◆ **PROBLEM STATEMENT**
Without pictures, return the lines from the one containing "Task: Open the Action dropdown menu" through the last line of the data below, exactly.

*** Opening DATA TO EXAMINE ***

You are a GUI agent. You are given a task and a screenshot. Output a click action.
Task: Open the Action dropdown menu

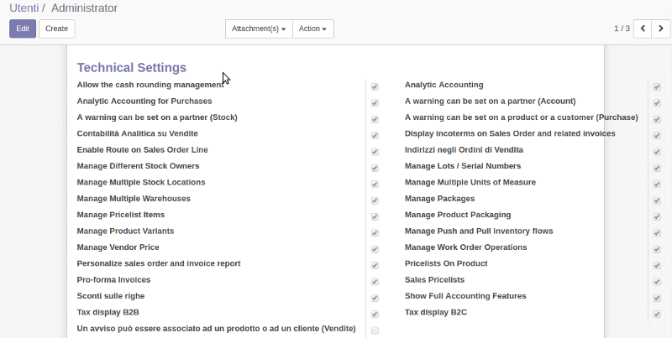click(312, 29)
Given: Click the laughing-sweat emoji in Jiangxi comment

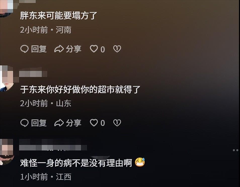Looking at the screenshot, I should pyautogui.click(x=140, y=162).
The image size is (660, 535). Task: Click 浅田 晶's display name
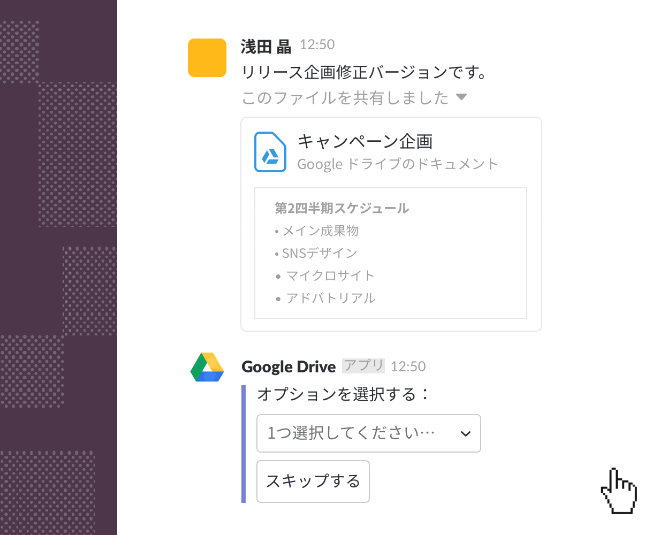[x=266, y=46]
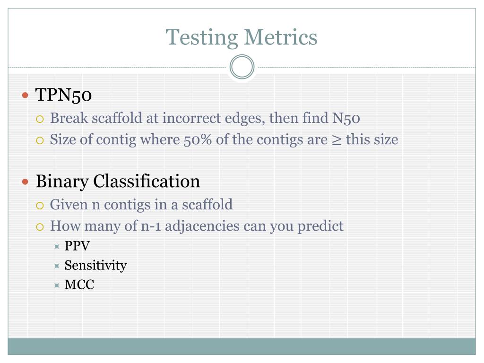The image size is (484, 363).
Task: Click the star bullet next to PPV
Action: [57, 246]
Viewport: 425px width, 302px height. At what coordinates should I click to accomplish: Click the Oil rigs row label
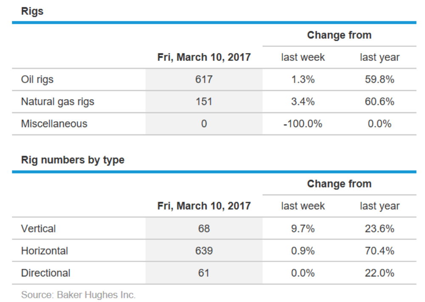(x=37, y=80)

*** Closing DATA TO EXAMINE ***

◆ **OUTPUT OF THE TASK**
Task: Open the Action dropdown menu

click(312, 29)
Given: Click the laughing-sweat emoji in Jiangxi comment

Looking at the screenshot, I should pyautogui.click(x=140, y=162).
The image size is (660, 535). Task: Click 浅田 晶's display name
[x=266, y=46]
The image size is (484, 363).
Task: Click the star bullet next to PPV
Action: [57, 246]
Viewport: 425px width, 302px height. At what coordinates should I click to accomplish: Click the Oil rigs row label
(x=37, y=80)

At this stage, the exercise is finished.